Preoperatively, she asks her patients to remove nail polish and pretreat the area with povidone iodine for 2 days prior to the procedure. Patients need to have a ride home after the procedure, and should be prepared to elevate the affected extremity for 48 hours post procedure. If a toenail is biopsied, they’re advised to come with a postop shoe.
Her patients receive a 5-minute isopropyl alcohol wash of the area to be biopsied just before the procedure, followed by air drying and a 5-minute scrub with 7.5% povidone iodine, which then is wiped off preprocedure.
For hemostasis, a tourniquet can be improvised with a sterile glove finger and a hemostat; there are also dedicated finger cots available that work well for this purpose, she said. In addition to nail nippers and a nail elevator, an English nail splitter can be helpful, said Dr. Skelsey.
For anesthesia, she said she ordinarily uses a 30 gauge needle with buffered lidocaine and epinephrine at room temperature to deliver a wing block. Beginning about 1 cm proximal and lateral to the junction of the proximal and lateral nail fold, the dermatologist can slowly inject about 1.5 cc per side. As the block takes effect, the lateral nail fold will blanch distally in a wing-shaped pattern. This technique, she said, also has the benefit of acting as a volumetric tourniquet.
“To avulse or not to avulse?” asked Dr. Skelsey. “I used to avulse almost everything,” she said, but noted that a complete avulsion is a “pretty traumatic” procedure. Now, unless a full avulsion is required for complete and accurate pathology, she will usually perform a partial nail plate avulsion.

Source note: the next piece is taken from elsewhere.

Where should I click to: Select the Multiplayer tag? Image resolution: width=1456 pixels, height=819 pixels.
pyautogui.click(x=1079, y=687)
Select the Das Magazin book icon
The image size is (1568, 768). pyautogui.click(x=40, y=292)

A partial avulsion can reduce pain and morbidity, and can be done by two different methods: the partial proximal avulsion, and the “trap door” avulsion. In a trap door avulsion, she said, the distal matrix is primarily visualized, so this may be a good option for a longitudinal melanonychia arising from the distal matrix. A Freer elevator is used to detach the nail plate from the bed and the matrix, after which the nail plate can be lifted with a hemostat.
In a partial proximal avulsion, the proximal nail fold is reflected, so it’s a better option when the proximal nail matrix needs evaluation, she said.

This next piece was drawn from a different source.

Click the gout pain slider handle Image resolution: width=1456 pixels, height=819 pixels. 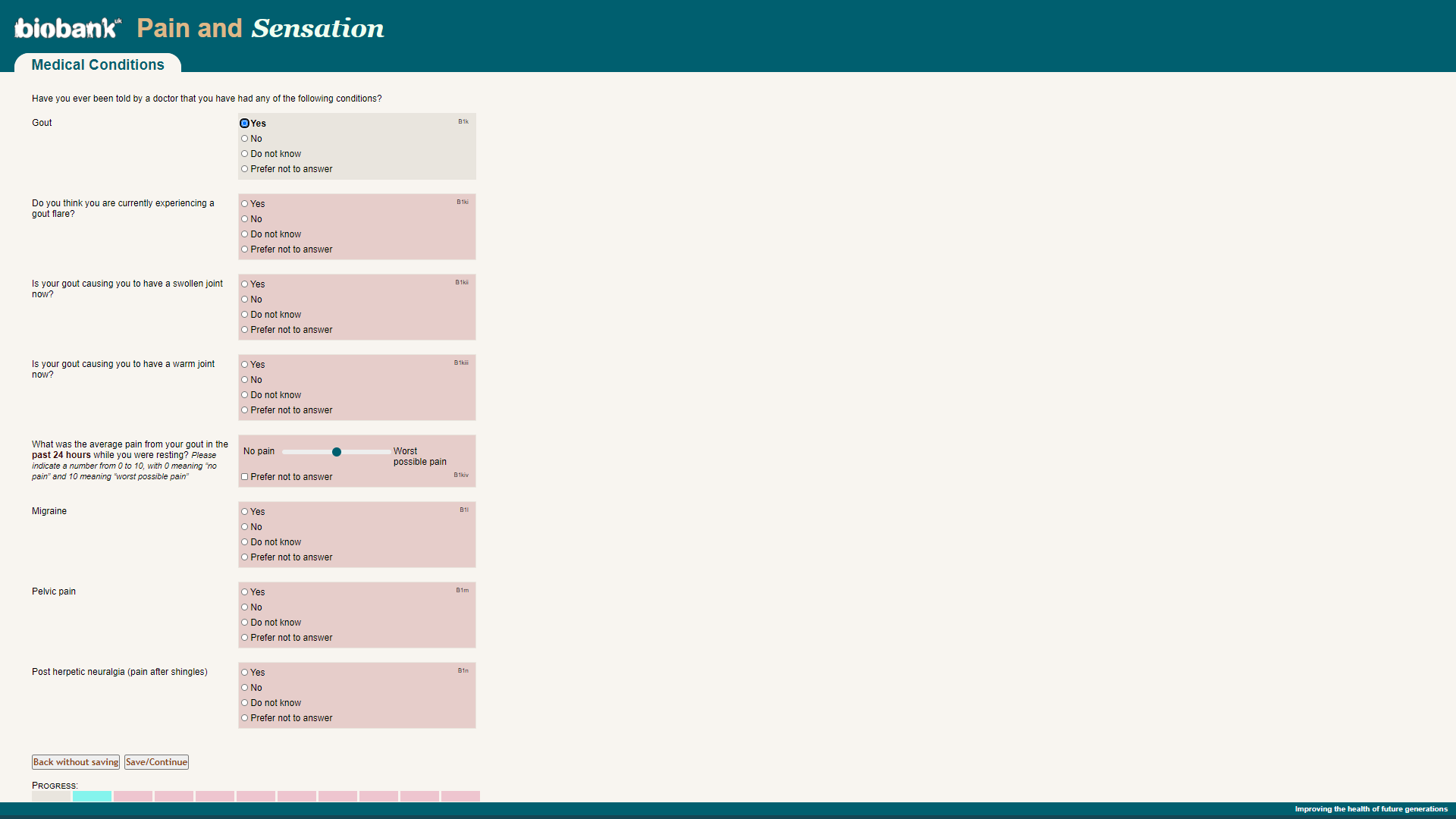[x=337, y=452]
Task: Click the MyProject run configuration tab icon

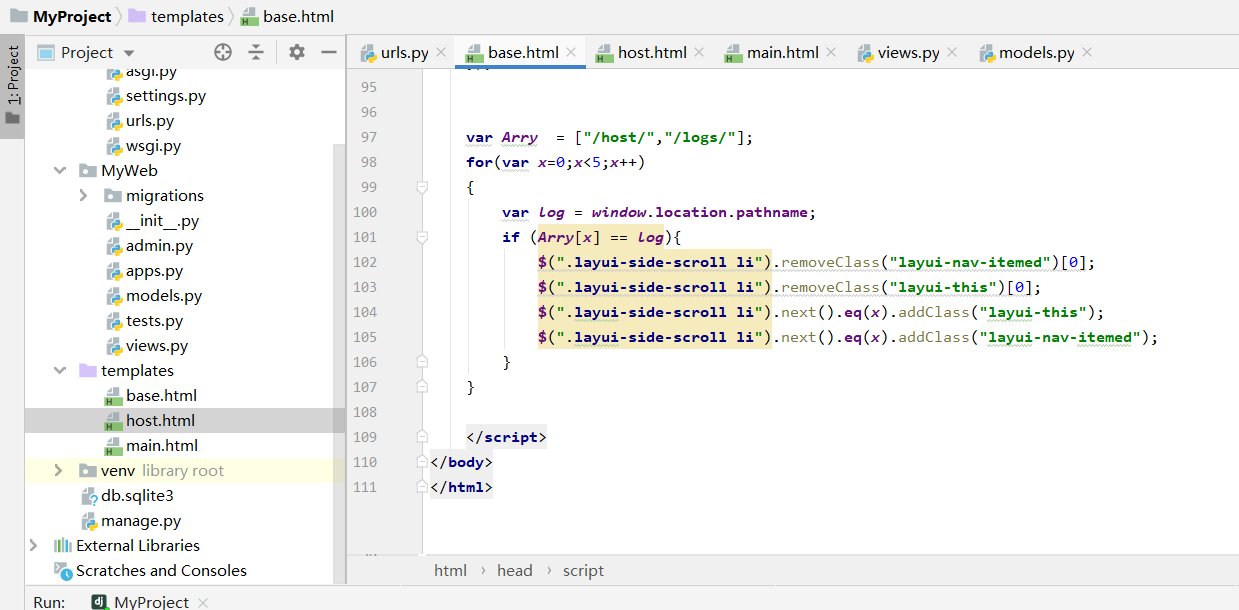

After the avulsion has been done, “the matrix has been exposed. Now what? Punch or shave?” asked Dr. Skelsey. She noted that she used to perform punch biopsies on “everything,” and that it’s a good option if the pigmented area spans 3 mm or less. One issue, though, is that the specimen can get stuck in the puncher, and extraction can make it difficult to deliver an intact specimen.
Shave biopsies, Dr. Skelsey said, are effective in dealing with nail matrix lesions. They can yield an accurate pathologic diagnosis, and the biopsied digits healed without nail dystrophy in about three quarters of the cases in one study, she said. Potential recurrence of pigmentation is one drawback of the shave technique, she said.
With a shave biopsy, she performs tangential incisions of the proximal and lateral nail folds, and scores and reflects the nail. Then, the band of pigment is shaved tangentially. She cauterizes the area, and sometimes will use a bit of an absorbable gelatin sponge (Gelfoam) as well. Then the proximal nail fold and nail plate are sutured.
Replacing the nail plate results in better cosmesis and is much more comfortable for the patient, she said. An 18-gauge needle can be used to bore a hole through the avulsed nail plate, which may be held in an antiseptic solution soak during the biopsy. The sutures should then be placed from skin to nail plate, so nail fragments aren’t driven into the skin during the suturing process. Finally, specimen margins should be inked, and separate labeled formalin jars are needed for the nail plate, nail bed, and the matrix.
Dr. Skelsey reported that she had no conflicts of interest.